Make a sharp turn at El Pilarejo Spring, which was used by the ancient Roman city of Teba and has been declared a Cultural Heritage Site. This is found in a fallow field to the right of the path, on the other side of the Olive grove with Almond trees. Come back onto the road and walk along its hard shoulder for another kilometre. The difficult-to-spot El Álamo fountain on the left, signals a turn-off towards the south-west into a field. Depending on the time of year, you will cross fields of wheat, chickpea or stubble, before fording the stream. Its channel is deeply set in the clay and is named after the fountain. Then begins a slight climb up to some large piles of gathered stones at the bottom of a small valley.

The gypsum lands of Cara de Zorra (Up to km 9.1)

You have now reached the Camino de Cara Zorra (Fox’s Face Way), and it is here that the ground changes from agricultural soils to a raised rocky area. You can still make out the abandoned fields of Olive and Almond trees, where the natural vegetation is beginning to recover, mostly with White broom, Thyme, Asparagus, Esparto grass and some young Holm oaks. The path gradually becomes more track-like, reaching the summits while following the contours of the hills. If you look back here, you will see the village of Teba with its castle and that part of the route. Kilometre 6.5 is the stage’s approximate halfway point, near the ruins of the Cara de Zorra country estate.

Passing an abandoned farmhouse below on the right on the Terrona ridge, the track bends round past some beehives and on to some arable fields, belonging to La Haza del Duro. Its well-trodden tracks are funnelled into a single main one, and a few hundred metres on to the south, this is a possible access to the road that the route turned off at Fuente del Álamo. On the left is the spectacular country estate of Cortijo de Nina Baja, with a dry fountain on the right. You are then faced with a considerable slope up ahead. Some of the pathway is over concrete and on the right is a stream with Brambles and Fig trees. There is an old pond just at the crossroads, where a right (which you do not take) leads to a large farm shed. A short way on, you reach a large water storage unit, on the edge of farmland and next to the country estate of Nina Alta. In about 500 metres, you reach the water well which supplies this water storage unit, then bear left round the perimeter fence.
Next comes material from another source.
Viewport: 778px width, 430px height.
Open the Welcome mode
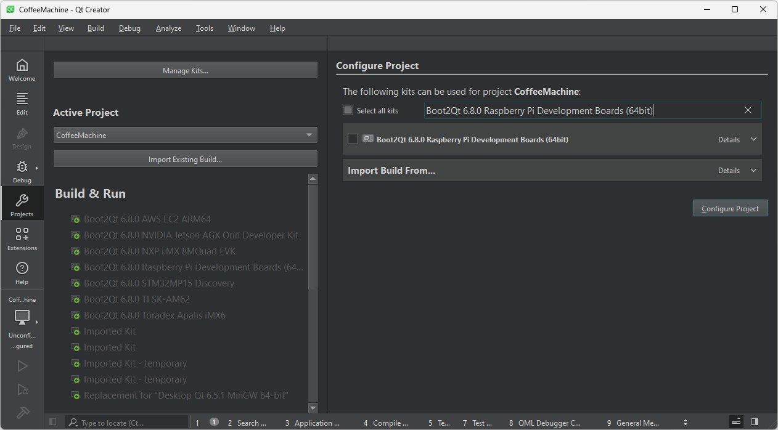(x=22, y=70)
The peaks of the Sierra de Cañete (To the end of the stage)

The only stretch of footpath of the day begins here, where the Sierra meets a very long field on the right along the bottom of the valley. The path crosses this a little further up, and then winds its way up until it joins a newer track.

As it climbs, it joins another pathway and becomes a more substantial track. Although a little tricky, it is possible to see a rocky escarpment near the summit and away from the path, with thick vegetation and some hollows in the rock. Here we find one of the historical sites of Cañete, the caves of El Hoyo Cruz, most likely to be of Mozarab origin and from the same era as the cave of El Santón, a similar distance away on the other side.
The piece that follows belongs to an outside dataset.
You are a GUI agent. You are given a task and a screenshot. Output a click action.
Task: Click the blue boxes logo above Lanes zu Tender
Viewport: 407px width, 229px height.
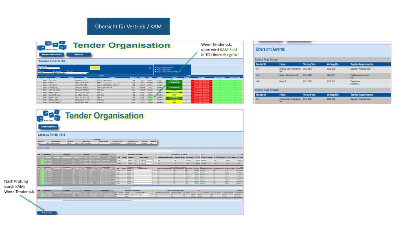coord(49,116)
Coming to the pass of Las Canteras, which at almost 800m above sea level is the highest point on the route. It lies between the mountains of Milla and Mateo with their telecommunications masts atop. After a last look over to the east where the Stage began, the gravel track descends through scenery with the evocative name of Camino del Calvario (Cavalry Way). Up ahead is Cañete la Real, in the shadow of the peaks of Sierra del Padrastro, ever closer. The aggregate and limestone quarries after which the pass gets its name, can now be seen on both sides, covered by Holm oaks and scrubland.

You must now cross an outstanding example traditional Olive grove, with some outstanding individual trees. When you reach a concrete section of track, cereal fields cover the surrounding landscape. The stage comes to an end when you arrive at the road to Cañete once again, next to the spring and Fuente del Cuartel and in front of the village with its beautiful castle.